En l'espèce, il est établi, par les pièces produites en cause d'appel par la société [3], que l'URSSAF a adressé à la société [3], l'avis de contrôle le 20 octobre 2016 qui emporte date d'engagement de ce dernier ; les dispositions susvisées ont en conséquence vocation à s'y appliquer.
Il résulte par ailleurs des pièces soumises aux débats que le contrôle a effectivement commencé à compter du 15 novembre 2016 comme mentionné à l'avis et qu'il s'est terminé le 12 juillet 2017, date de la lettre d'observations.
Il n'est au demeurant pas contesté que l'appelante employait deux salariés au plus à l'époque du contrôle et que celui-ci n'a fait l'objet d'aucune prorogation.
Le contrôle a ici duré plus de trois mois sans que les conditions légales dérogatoires ne soient remplies, alors que les dispositions de l'article L 243-13 du code de la sécurité sociale ont pour vocation de protéger les droits du cotisant employant un petit nombre de salarié et que la violation de ces dispositions par l'URSSAF lui fait grief en y portant atteinte.
En conséquence, la procédure de contrôle doit être annulée ainsi que le redressement subséquent.
Le jugement sera infirmé en toutes ses dispositions soumises à la cour.
Succombant, l'URSSAF de Provence Alpes Côte d'Azur supportera les dépens et sera déboutée de sa demande au titre des dispositions de l'article 700 du code de procédure civile.

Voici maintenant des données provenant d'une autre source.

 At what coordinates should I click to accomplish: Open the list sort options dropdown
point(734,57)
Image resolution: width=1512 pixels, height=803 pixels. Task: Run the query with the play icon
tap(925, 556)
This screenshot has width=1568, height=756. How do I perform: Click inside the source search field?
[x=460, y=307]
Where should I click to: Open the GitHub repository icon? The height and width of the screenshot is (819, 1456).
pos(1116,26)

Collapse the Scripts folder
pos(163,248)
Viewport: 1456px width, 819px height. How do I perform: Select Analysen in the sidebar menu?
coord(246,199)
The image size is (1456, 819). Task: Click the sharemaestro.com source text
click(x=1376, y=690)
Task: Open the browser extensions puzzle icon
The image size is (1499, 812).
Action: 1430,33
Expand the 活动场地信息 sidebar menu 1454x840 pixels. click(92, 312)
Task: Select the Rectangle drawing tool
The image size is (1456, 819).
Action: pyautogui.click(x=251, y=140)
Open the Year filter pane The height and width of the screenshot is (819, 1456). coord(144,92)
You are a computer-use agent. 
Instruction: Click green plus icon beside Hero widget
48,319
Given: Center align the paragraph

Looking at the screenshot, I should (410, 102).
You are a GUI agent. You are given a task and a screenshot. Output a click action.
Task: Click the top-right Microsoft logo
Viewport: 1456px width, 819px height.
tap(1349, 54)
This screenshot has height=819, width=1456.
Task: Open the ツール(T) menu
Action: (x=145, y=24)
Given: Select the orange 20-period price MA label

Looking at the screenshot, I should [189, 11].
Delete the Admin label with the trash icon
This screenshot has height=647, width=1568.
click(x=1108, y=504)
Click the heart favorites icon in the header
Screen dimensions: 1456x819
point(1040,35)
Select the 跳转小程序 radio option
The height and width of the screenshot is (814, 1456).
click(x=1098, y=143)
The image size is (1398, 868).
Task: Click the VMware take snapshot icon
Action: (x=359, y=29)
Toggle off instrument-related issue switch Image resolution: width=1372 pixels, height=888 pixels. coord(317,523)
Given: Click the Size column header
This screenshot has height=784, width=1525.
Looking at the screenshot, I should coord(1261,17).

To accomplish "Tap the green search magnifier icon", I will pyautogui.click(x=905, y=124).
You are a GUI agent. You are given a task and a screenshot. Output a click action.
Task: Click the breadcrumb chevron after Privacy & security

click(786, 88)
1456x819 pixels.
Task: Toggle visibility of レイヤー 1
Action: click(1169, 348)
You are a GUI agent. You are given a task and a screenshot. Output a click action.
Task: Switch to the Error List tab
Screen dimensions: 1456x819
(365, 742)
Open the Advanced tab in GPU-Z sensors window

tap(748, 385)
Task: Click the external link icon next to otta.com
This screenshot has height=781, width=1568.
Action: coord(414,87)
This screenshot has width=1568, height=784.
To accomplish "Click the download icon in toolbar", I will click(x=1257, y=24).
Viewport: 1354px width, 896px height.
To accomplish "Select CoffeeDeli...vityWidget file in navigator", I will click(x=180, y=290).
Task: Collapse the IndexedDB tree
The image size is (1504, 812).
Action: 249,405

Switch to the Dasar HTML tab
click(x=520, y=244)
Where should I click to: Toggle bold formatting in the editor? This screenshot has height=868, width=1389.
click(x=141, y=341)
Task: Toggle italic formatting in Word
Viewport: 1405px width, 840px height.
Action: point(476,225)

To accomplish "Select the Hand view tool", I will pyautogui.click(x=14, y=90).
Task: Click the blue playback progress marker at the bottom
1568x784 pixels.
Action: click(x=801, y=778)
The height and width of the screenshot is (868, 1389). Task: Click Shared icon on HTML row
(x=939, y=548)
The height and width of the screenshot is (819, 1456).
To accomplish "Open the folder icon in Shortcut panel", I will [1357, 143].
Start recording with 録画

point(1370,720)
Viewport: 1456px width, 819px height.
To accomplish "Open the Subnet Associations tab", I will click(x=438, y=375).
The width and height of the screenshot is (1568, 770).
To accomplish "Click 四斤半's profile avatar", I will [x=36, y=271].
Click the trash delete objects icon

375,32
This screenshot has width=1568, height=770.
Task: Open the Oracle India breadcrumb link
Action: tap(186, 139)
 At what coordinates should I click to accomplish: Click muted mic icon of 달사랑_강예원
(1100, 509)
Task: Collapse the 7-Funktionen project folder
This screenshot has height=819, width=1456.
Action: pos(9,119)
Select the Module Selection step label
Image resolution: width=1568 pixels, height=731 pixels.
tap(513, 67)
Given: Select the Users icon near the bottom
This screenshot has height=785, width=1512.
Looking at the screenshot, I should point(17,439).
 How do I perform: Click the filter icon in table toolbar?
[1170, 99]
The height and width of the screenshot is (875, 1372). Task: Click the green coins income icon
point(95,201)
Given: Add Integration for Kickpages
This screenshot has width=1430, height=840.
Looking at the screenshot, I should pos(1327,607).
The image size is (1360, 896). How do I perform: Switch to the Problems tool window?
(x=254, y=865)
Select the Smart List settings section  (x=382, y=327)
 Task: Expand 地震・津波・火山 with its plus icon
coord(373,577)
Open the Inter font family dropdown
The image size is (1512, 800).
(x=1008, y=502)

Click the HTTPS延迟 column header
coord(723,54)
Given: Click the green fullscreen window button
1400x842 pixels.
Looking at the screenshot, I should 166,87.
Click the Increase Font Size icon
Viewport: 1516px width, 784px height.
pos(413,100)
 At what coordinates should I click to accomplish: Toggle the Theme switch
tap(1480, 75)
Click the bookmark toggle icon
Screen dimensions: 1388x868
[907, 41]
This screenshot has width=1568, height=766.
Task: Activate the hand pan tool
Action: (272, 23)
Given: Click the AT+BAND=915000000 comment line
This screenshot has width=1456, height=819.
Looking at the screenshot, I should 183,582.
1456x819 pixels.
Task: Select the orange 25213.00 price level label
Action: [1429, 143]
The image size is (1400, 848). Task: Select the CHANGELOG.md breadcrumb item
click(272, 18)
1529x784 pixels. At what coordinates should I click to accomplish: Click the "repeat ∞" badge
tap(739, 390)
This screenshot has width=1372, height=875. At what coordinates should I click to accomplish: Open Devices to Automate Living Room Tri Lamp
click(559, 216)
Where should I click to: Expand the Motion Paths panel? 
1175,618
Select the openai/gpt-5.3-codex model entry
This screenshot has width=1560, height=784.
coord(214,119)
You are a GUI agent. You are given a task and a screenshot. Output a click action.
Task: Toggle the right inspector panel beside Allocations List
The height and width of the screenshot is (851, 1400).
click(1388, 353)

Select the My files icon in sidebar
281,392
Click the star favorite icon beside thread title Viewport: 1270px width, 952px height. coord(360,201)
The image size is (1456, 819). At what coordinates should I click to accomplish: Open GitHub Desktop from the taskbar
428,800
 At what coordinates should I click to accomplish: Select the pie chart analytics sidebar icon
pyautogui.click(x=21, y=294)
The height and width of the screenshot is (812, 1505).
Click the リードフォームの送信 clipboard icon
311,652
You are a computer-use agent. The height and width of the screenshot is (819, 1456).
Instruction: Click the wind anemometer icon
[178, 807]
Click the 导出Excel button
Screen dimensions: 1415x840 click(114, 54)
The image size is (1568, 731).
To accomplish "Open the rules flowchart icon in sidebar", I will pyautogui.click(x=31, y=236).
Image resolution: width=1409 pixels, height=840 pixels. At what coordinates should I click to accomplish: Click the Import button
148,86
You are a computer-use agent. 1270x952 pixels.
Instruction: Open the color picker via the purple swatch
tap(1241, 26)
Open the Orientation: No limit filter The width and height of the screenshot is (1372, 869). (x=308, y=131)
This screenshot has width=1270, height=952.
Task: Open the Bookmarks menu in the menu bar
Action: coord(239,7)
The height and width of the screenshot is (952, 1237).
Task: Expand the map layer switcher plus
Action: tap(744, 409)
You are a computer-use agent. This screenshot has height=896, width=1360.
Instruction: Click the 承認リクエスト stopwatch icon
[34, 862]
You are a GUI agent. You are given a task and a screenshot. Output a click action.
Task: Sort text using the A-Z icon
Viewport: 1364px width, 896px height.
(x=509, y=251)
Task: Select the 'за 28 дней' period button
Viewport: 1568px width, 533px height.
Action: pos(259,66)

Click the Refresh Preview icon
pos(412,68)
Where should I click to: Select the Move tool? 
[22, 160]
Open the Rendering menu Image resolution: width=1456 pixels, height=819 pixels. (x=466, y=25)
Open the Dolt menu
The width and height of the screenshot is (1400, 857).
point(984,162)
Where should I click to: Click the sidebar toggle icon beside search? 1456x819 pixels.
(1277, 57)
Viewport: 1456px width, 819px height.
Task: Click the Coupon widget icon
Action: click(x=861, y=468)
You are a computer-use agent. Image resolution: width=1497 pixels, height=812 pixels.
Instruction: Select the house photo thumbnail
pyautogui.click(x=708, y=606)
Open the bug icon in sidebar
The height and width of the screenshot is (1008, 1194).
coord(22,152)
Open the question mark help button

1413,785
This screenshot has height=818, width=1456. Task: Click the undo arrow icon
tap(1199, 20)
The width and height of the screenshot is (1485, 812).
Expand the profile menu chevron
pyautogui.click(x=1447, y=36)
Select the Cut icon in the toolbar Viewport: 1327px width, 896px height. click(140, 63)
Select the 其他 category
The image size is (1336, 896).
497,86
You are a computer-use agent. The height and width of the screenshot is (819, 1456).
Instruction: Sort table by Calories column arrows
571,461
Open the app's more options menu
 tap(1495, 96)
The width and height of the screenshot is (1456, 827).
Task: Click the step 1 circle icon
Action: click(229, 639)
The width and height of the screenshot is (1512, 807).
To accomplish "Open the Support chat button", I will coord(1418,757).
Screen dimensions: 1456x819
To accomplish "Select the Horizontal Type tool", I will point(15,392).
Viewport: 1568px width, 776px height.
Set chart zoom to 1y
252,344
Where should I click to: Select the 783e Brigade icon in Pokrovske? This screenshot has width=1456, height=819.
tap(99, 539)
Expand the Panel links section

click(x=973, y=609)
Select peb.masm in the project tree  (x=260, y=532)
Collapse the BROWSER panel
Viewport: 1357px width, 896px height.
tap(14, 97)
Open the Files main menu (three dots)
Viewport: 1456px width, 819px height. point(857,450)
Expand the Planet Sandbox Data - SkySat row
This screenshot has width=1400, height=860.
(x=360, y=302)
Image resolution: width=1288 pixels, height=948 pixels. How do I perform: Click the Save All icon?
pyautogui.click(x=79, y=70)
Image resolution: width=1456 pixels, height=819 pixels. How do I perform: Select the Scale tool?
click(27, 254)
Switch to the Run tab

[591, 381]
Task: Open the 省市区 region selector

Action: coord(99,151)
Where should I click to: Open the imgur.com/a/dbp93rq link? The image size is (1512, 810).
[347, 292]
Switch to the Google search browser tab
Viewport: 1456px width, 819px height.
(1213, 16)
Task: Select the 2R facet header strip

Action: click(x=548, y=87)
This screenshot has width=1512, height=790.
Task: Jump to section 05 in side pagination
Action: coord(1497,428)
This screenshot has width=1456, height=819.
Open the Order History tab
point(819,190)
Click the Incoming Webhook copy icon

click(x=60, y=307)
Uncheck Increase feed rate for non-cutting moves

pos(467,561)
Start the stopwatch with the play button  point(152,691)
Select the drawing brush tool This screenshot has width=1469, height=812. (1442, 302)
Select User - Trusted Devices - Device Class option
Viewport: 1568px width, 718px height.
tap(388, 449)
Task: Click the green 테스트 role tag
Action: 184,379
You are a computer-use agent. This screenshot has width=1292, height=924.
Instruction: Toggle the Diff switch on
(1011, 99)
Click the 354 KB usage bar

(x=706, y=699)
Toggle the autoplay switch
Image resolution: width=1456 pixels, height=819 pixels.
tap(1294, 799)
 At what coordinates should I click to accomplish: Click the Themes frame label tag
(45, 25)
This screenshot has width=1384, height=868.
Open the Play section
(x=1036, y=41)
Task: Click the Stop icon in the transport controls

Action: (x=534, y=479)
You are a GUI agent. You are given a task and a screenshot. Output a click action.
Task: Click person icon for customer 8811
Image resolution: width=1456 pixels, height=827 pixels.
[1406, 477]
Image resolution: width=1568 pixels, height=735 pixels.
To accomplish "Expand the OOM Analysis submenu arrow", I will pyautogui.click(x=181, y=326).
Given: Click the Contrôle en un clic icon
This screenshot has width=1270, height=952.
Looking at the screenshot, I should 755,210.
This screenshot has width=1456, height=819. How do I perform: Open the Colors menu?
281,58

L'URSSAF de Provence Alpes Côte d'Azur sera par ailleurs condamnée à verser à la société [3] la somme de 2 000 euros au titre des dispositions de l'article 700 du code de procédure civile.
PAR CES MOTIFS
La cour,
Déclare recevable l'appel interjeté par la société [3],
Infirme le jugement rendu le 26 novembre 2020 par le pôle social du tribunal judiciaire de Nice en toutes ses dispositions soumises à la cour,
Statuant à nouveau :
Annule la procédure de contrôle effectuée par l'URSSAF Provence Alpes Côte d'Azur ;
Annule la mise en demeure du 6 octobre 2017 ;
Condamne l'URSSAF de Provence Alpes Côte d'Azur aux dépens ;
Déboute l'URSSAF de Provence Alpes Côte d'Azur de sa demande au titre des dispositions de l'article 700 du code de procédure civile ;
Condamne l'URSSAF de Provence Alpes Côte d'Azur à payer à la société [3] la somme de 2 000 euros par application des dispositions de l'article 700 du code de procédure civile.